**To do**
Your answer should be the lines below from the one with "1080x720 pixels." to the one with "This screenshot has width=1501, height=912.", both included, given again exactly and with nothing added.

---------------

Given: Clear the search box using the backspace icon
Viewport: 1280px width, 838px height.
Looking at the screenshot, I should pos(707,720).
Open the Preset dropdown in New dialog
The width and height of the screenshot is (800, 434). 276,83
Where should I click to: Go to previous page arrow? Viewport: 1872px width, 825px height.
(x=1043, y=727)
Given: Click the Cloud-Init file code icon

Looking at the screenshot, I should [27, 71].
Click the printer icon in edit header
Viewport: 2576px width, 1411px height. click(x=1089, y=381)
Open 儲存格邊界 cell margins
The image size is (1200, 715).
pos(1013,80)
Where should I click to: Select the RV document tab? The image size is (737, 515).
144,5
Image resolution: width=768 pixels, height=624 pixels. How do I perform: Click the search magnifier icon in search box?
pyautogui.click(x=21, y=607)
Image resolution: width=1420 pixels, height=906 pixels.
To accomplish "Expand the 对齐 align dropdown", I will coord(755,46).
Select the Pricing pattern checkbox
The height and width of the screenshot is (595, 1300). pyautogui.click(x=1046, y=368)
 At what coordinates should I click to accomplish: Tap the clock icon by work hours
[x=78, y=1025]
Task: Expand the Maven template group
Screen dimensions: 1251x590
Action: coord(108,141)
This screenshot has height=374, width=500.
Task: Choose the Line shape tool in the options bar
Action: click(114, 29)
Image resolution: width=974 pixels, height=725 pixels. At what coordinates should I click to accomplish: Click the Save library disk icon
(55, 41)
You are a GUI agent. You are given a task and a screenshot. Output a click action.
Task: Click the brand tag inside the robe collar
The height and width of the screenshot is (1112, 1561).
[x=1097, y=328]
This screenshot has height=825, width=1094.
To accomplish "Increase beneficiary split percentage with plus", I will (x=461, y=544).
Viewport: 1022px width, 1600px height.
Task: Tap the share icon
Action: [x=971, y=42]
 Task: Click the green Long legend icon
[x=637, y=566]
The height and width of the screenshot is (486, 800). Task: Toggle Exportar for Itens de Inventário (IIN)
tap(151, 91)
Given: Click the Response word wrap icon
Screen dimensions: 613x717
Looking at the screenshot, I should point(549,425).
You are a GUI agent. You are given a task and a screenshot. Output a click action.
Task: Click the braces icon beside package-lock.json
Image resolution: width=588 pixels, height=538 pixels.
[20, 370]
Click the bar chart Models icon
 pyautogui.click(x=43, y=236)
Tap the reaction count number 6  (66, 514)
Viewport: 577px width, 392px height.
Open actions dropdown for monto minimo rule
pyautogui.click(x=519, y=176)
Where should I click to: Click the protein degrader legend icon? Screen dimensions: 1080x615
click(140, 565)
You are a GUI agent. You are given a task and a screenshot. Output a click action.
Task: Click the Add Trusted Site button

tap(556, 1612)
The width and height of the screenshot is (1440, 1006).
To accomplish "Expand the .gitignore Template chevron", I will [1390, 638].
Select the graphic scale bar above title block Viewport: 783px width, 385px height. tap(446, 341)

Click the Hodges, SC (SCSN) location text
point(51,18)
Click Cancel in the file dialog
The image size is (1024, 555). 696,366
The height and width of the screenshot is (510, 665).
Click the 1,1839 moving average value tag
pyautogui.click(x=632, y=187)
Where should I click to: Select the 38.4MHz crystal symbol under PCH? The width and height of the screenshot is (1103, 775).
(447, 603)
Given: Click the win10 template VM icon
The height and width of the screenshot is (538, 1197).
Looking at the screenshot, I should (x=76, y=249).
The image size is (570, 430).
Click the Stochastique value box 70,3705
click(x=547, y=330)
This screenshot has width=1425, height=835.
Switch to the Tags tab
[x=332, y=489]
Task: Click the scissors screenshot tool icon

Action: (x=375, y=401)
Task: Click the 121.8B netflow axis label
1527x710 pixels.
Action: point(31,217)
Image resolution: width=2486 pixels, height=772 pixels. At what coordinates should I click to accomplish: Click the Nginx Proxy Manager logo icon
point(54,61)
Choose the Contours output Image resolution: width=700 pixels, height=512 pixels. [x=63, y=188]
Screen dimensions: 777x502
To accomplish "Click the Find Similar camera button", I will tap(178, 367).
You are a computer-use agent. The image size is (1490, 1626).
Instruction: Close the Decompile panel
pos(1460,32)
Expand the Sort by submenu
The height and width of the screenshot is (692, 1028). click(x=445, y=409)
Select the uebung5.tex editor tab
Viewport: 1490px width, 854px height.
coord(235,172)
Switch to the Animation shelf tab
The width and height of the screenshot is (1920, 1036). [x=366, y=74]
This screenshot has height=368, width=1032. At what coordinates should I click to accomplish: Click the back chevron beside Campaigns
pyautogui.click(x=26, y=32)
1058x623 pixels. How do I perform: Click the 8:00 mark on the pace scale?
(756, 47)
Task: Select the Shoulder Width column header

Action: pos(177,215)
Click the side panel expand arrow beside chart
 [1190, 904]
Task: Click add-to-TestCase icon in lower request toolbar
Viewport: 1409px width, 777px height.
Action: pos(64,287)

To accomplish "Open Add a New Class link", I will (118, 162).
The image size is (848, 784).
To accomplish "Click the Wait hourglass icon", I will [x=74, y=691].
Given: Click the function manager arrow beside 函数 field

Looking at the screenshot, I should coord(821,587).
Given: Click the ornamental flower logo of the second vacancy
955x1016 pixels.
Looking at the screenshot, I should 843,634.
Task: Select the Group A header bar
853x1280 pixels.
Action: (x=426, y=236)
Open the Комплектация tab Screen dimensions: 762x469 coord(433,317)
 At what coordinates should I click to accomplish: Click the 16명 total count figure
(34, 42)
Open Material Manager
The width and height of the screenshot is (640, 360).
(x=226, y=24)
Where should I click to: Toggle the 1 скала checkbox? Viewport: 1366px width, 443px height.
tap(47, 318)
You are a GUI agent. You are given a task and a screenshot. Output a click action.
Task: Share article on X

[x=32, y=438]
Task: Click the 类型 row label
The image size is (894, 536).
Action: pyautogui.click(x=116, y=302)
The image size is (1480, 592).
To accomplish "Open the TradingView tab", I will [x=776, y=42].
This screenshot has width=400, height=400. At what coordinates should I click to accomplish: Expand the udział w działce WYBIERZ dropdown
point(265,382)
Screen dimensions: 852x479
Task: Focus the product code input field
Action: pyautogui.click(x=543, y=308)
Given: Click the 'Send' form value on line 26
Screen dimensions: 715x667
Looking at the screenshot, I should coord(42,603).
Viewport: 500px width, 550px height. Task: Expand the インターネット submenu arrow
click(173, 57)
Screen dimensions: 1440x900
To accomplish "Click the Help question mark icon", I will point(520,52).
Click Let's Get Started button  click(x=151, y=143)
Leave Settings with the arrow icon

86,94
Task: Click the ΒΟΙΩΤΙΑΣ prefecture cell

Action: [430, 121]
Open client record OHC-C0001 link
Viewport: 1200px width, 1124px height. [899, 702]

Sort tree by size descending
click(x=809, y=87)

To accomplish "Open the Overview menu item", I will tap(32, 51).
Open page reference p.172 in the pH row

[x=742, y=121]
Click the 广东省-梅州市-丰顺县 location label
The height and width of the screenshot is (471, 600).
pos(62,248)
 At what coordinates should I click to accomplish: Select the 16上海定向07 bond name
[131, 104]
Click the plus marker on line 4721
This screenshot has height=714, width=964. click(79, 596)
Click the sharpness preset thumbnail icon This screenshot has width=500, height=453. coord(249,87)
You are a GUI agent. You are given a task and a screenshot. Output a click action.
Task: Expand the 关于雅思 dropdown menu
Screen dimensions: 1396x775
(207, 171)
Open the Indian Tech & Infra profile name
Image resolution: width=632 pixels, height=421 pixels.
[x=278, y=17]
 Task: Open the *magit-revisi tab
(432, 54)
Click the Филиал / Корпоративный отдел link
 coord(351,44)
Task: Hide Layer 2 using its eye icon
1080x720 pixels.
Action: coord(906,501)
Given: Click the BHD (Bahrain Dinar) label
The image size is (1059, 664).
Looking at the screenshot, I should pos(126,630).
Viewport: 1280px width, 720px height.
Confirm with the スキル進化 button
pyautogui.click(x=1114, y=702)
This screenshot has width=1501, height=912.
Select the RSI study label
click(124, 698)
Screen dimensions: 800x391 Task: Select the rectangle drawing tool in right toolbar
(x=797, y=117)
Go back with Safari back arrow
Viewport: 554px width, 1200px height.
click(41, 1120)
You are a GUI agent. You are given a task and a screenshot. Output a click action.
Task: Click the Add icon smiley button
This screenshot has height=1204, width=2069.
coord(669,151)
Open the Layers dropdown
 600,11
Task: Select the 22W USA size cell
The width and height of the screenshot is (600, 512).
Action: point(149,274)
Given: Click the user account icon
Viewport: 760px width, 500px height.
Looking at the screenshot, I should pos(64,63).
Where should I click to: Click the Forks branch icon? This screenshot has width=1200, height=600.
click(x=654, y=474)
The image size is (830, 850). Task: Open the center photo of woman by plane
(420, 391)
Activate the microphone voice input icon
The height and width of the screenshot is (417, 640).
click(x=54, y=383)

---------------

**Your response**
1080x720 pixels.
Action: coord(906,501)
Given: Click the BHD (Bahrain Dinar) label
The image size is (1059, 664).
Looking at the screenshot, I should pos(126,630).
Viewport: 1280px width, 720px height.
Confirm with the スキル進化 button
pyautogui.click(x=1114, y=702)
This screenshot has width=1501, height=912.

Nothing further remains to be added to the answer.